REQUIRED ACTION: Where the line containing "Instruction: Click the Germany flag icon" appears in the entries below, start there and print only that line and every line after it, exactly, through the end, excluding pictures.
========================================
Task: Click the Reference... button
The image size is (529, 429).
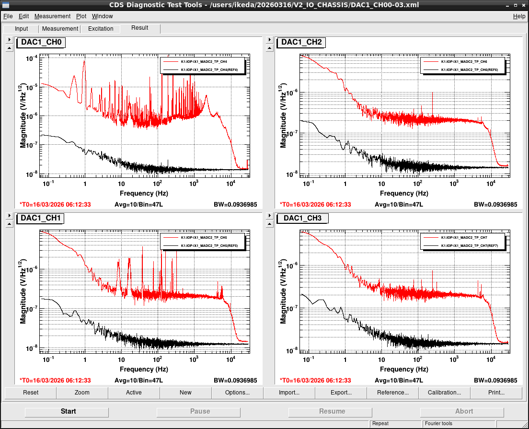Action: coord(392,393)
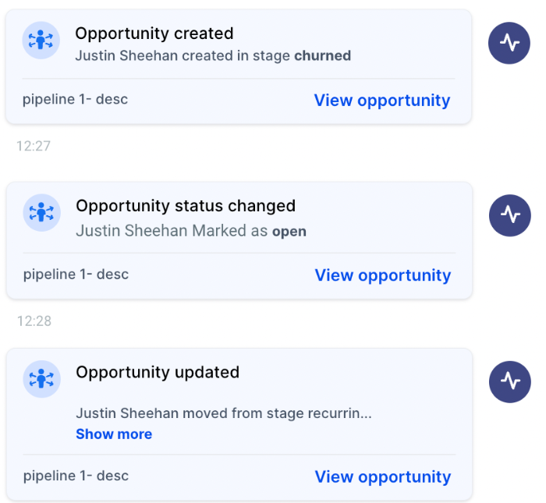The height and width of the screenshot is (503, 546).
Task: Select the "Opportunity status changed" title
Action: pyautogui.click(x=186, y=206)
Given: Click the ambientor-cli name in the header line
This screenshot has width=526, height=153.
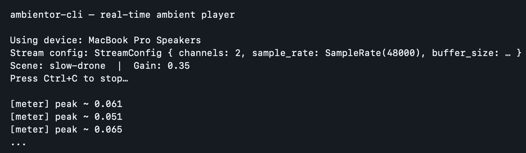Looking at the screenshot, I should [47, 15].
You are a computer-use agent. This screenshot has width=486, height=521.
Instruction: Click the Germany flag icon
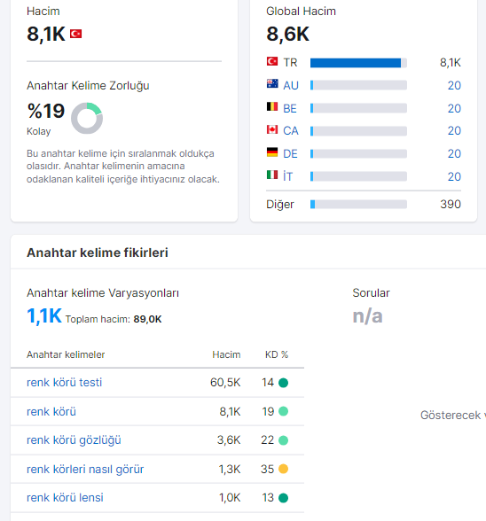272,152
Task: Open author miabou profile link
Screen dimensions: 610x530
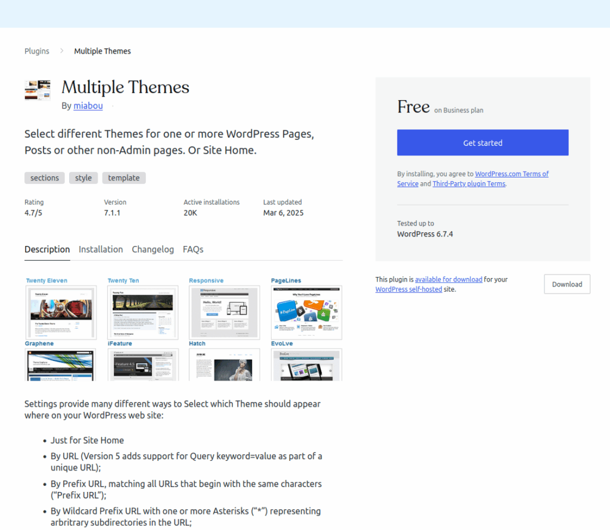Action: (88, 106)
========================================
TASK ANSWER:
Instruction: Click the Germany flag icon
272,152
Task: Open author miabou profile link
Screen dimensions: 610x530
Action: (88, 106)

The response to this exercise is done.